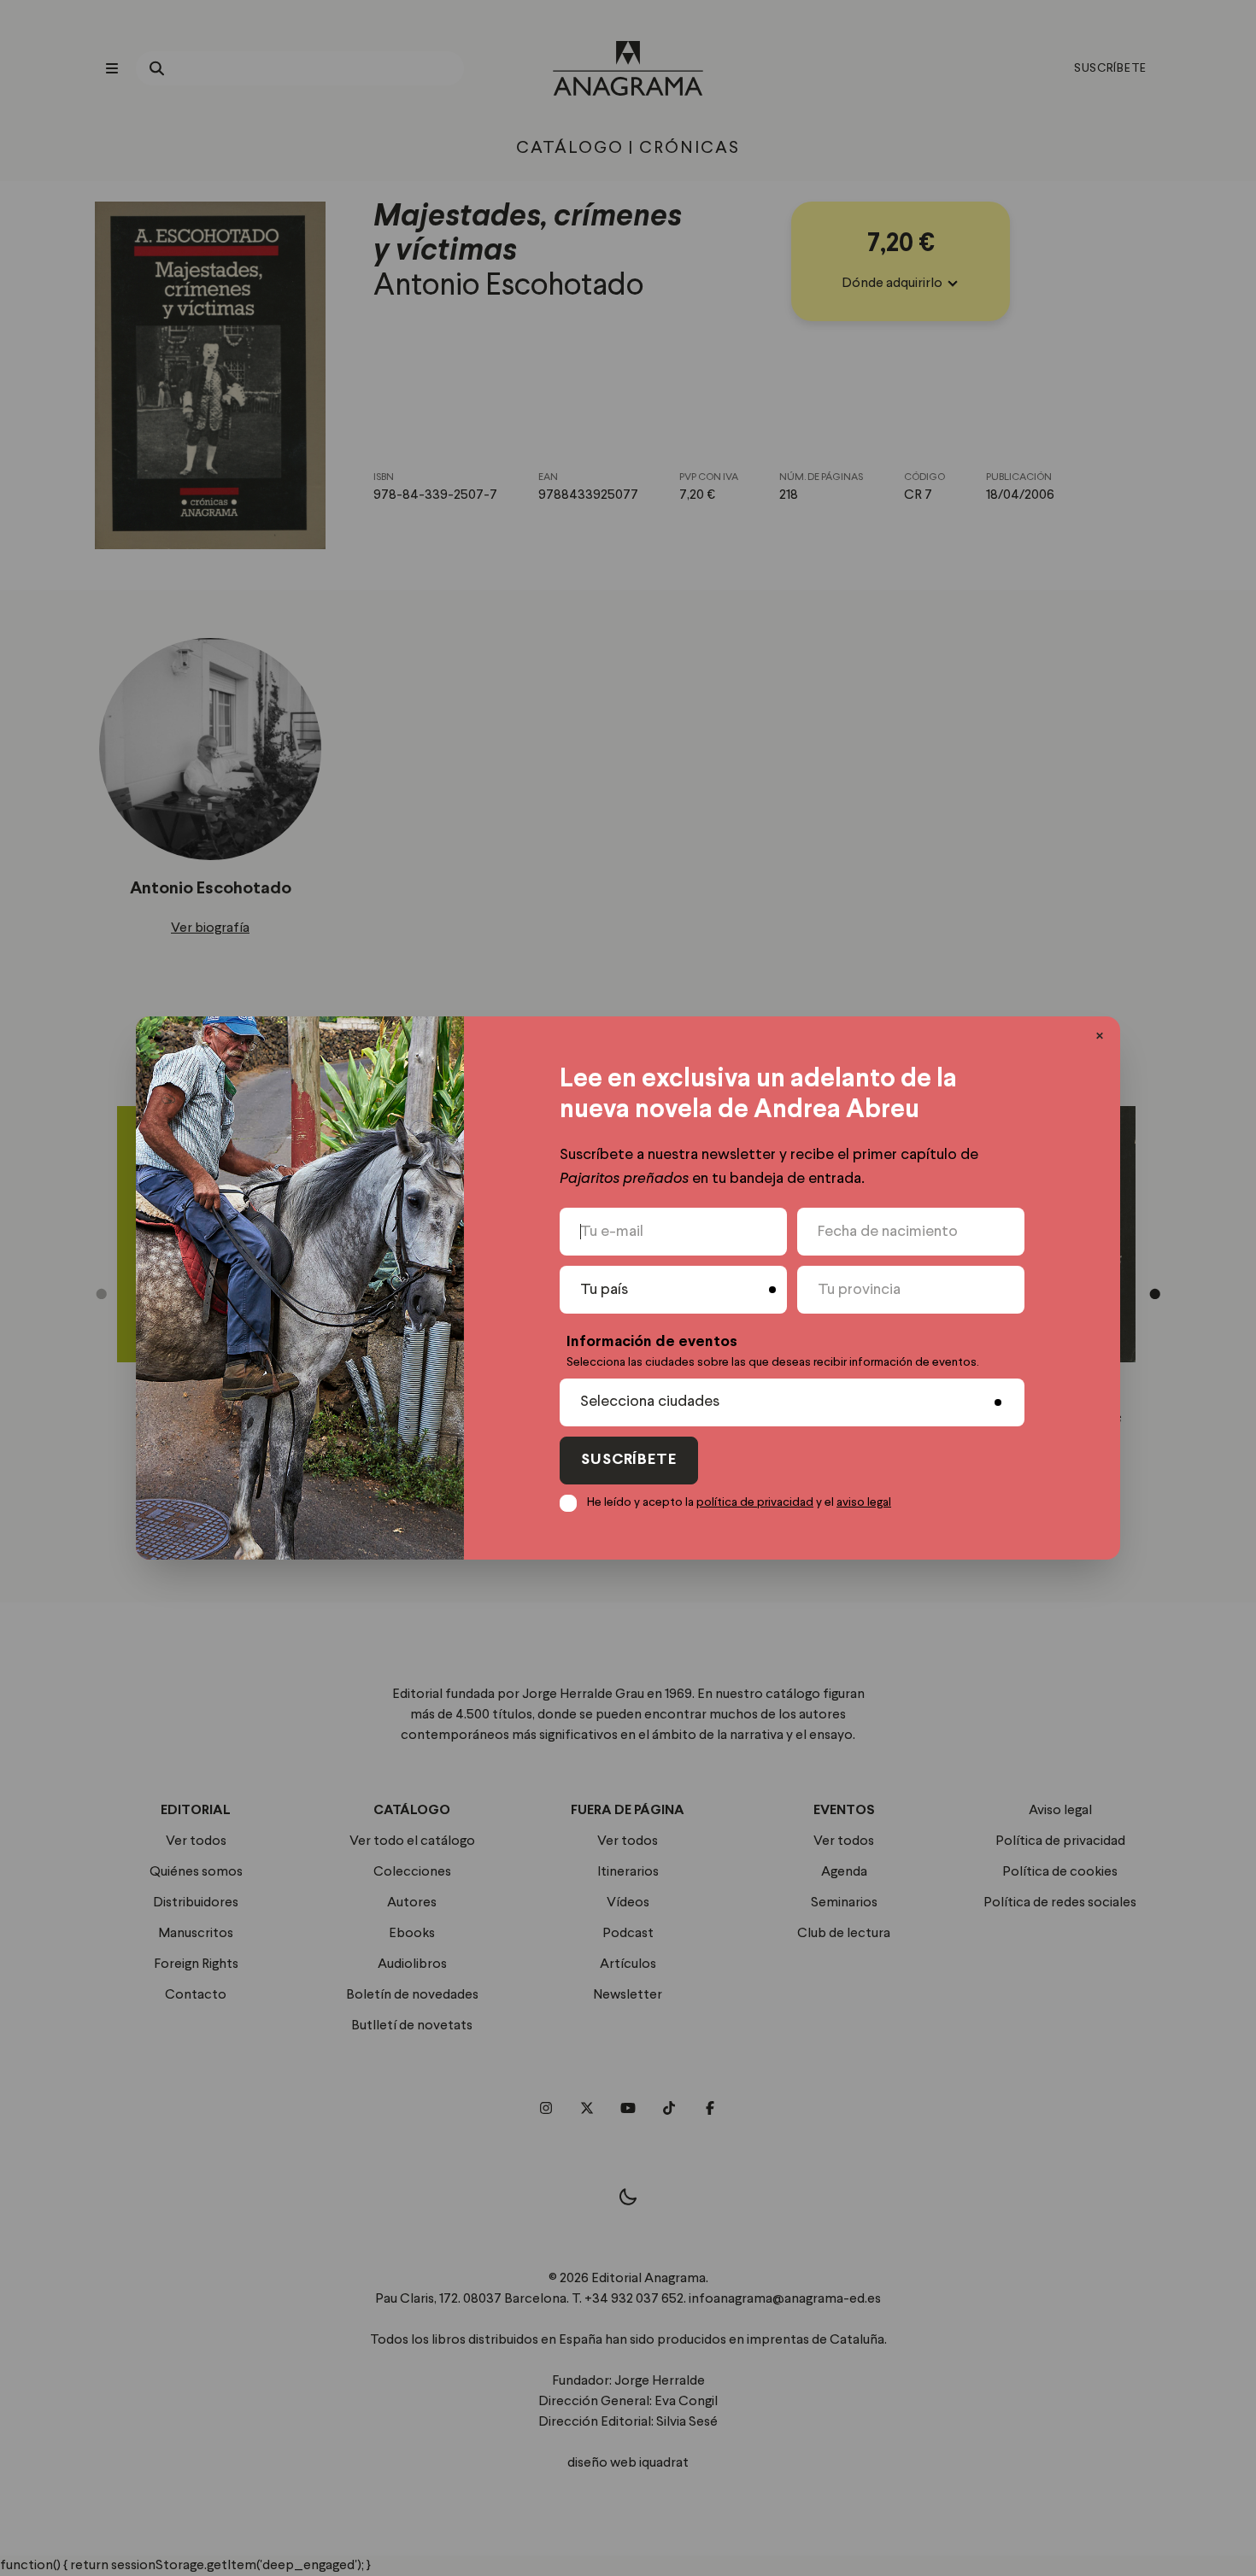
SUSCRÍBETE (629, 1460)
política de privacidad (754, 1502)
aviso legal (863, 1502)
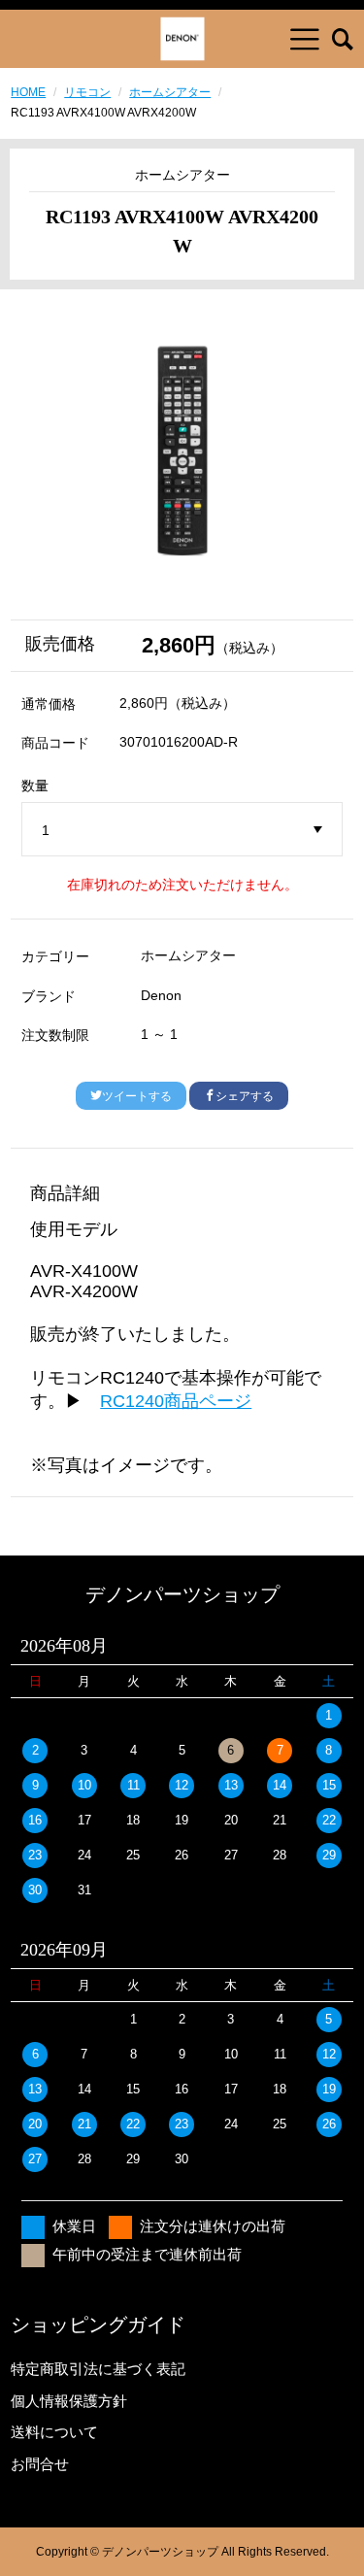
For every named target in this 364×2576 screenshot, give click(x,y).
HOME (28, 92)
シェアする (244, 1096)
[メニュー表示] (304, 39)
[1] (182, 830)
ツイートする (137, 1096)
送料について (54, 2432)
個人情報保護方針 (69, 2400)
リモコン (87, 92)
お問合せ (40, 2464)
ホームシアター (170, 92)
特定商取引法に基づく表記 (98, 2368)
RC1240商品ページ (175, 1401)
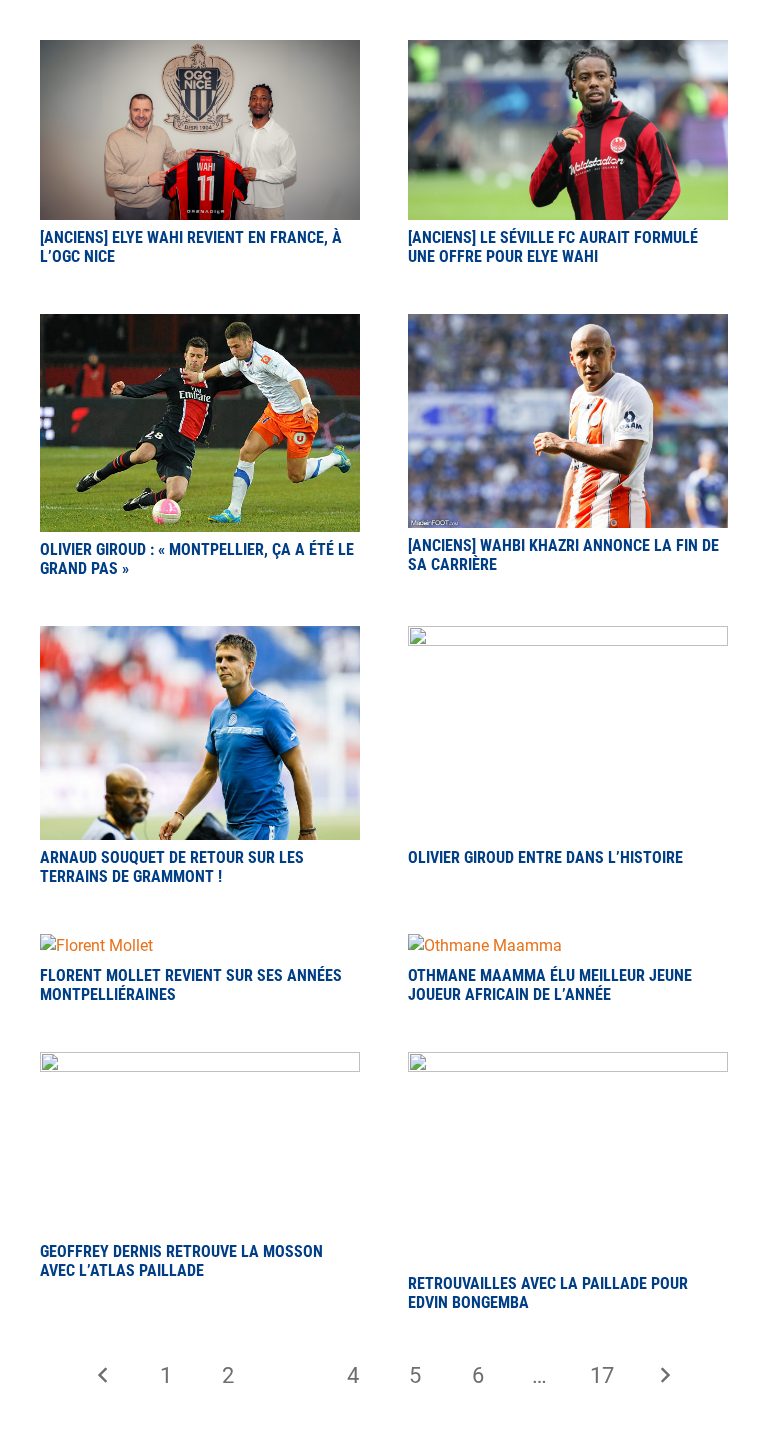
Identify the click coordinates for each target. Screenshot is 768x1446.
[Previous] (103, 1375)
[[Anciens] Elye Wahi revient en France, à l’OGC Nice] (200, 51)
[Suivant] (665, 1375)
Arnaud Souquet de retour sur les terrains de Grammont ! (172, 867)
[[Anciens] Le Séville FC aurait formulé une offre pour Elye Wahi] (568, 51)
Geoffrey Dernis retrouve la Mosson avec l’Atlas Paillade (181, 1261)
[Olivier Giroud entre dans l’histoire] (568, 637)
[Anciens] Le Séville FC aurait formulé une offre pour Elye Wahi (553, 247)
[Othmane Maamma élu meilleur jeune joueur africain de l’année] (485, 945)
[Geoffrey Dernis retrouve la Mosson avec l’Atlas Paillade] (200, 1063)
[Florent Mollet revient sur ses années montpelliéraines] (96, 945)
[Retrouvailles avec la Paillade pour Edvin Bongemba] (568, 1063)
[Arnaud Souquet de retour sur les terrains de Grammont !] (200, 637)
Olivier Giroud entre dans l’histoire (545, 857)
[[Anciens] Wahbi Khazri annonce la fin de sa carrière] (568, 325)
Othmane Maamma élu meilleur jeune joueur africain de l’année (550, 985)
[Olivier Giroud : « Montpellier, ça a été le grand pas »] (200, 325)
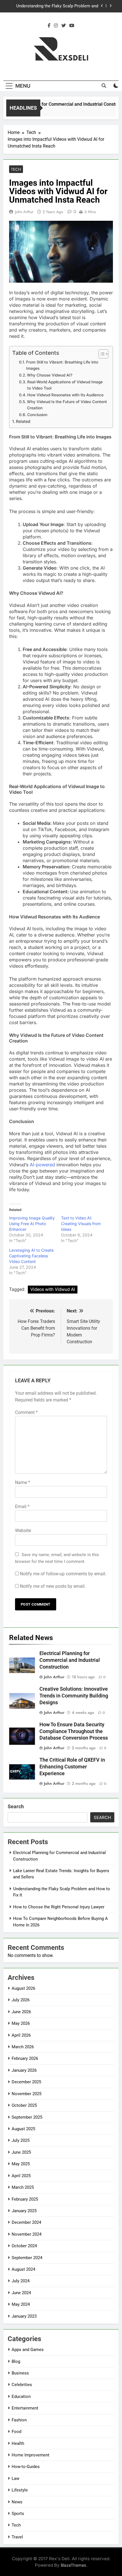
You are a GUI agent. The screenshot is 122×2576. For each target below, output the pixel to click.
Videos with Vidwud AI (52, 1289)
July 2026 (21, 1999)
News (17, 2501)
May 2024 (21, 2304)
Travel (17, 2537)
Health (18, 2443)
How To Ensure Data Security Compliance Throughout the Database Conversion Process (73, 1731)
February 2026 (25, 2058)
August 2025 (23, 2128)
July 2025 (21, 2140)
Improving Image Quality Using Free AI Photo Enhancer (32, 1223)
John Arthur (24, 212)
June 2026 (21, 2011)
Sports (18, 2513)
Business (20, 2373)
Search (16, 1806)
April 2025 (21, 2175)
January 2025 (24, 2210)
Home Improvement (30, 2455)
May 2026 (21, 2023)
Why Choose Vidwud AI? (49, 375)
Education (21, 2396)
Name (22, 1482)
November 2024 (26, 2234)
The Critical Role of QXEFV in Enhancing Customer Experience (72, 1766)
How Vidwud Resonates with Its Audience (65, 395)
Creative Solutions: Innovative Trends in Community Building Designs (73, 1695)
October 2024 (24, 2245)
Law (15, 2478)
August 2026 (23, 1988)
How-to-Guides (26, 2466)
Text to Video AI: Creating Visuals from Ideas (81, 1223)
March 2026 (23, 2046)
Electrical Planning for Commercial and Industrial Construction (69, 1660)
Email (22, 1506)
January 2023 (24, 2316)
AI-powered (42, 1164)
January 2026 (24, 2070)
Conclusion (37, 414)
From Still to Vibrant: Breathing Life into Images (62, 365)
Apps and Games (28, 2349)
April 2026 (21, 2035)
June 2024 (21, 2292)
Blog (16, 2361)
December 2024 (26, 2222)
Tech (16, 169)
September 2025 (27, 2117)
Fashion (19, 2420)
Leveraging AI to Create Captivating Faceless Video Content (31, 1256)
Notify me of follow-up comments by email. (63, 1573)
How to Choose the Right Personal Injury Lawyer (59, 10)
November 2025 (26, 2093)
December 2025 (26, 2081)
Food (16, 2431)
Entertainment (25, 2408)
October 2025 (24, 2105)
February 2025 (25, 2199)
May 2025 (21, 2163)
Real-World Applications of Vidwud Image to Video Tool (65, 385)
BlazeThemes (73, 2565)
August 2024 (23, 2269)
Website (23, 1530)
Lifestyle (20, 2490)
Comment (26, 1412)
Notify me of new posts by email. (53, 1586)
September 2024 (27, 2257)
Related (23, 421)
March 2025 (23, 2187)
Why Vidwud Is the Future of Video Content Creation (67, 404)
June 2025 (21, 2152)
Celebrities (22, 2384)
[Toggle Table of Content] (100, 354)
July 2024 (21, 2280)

◆ ◆ ◆ ◆

**What is being asked:**
Print exactly the lines from the one with "Sports (18, 2513)" through the last line of the material, including both, and no others.

**Solution:**
Sports (18, 2513)
Business (20, 2373)
Search (16, 1806)
April 2025 (21, 2175)
January 2025 (24, 2210)
Home Improvement (30, 2455)
May 2026 (21, 2023)
Why Choose Vidwud AI? (49, 375)
Education (21, 2396)
Name (22, 1482)
November 2024 (26, 2234)
The Critical Role of QXEFV in Enhancing Customer Experience (72, 1766)
How Vidwud Resonates with Its Audience (65, 395)
Creative Solutions: Innovative Trends in Community Building Designs (73, 1695)
October 2024 (24, 2245)
Law (15, 2478)
August 2026 (23, 1988)
How-to-Guides (26, 2466)
Text to Video AI: Creating Visuals from Ideas (81, 1223)
March 2026 (23, 2046)
Electrical Planning for Commercial and Industrial Construction (69, 1660)
Email (22, 1506)
January 2023 (24, 2316)
AI-powered (42, 1164)
January 2026 (24, 2070)
Conclusion (37, 414)
From Still to Vibrant: Breathing Life into Images (62, 365)
Apps and Games (28, 2349)
April 2026 (21, 2035)
June 2024 (21, 2292)
Blog (16, 2361)
December 2024 (26, 2222)
Tech (16, 169)
September 2025 (27, 2117)
Fashion (19, 2420)
Leveraging AI to Create Captivating Faceless Video Content (31, 1256)
Notify me of follow-up comments by email. (63, 1573)
How to Choose the Right Personal Injury Lawyer (59, 10)
November 2025 (26, 2093)
December 2025 (26, 2081)
Food (16, 2431)
Entertainment (25, 2408)
October 2025 (24, 2105)
February 2025 (25, 2199)
May 2025 (21, 2163)
Real-World Applications of Vidwud Image to Video Tool (65, 385)
BlazeThemes (73, 2565)
August 2024 (23, 2269)
Website (23, 1530)
Lifestyle (20, 2490)
Comment (26, 1412)
Notify me of new posts by email. (53, 1586)
September 2024 (27, 2257)
Related (23, 421)
March 2025 (23, 2187)
Why Vidwud Is the Future of Video Content Creation (67, 404)
June 2025 (21, 2152)
Celebrities (22, 2384)
[Toggle Table of Content] (100, 354)
July 2024 (21, 2280)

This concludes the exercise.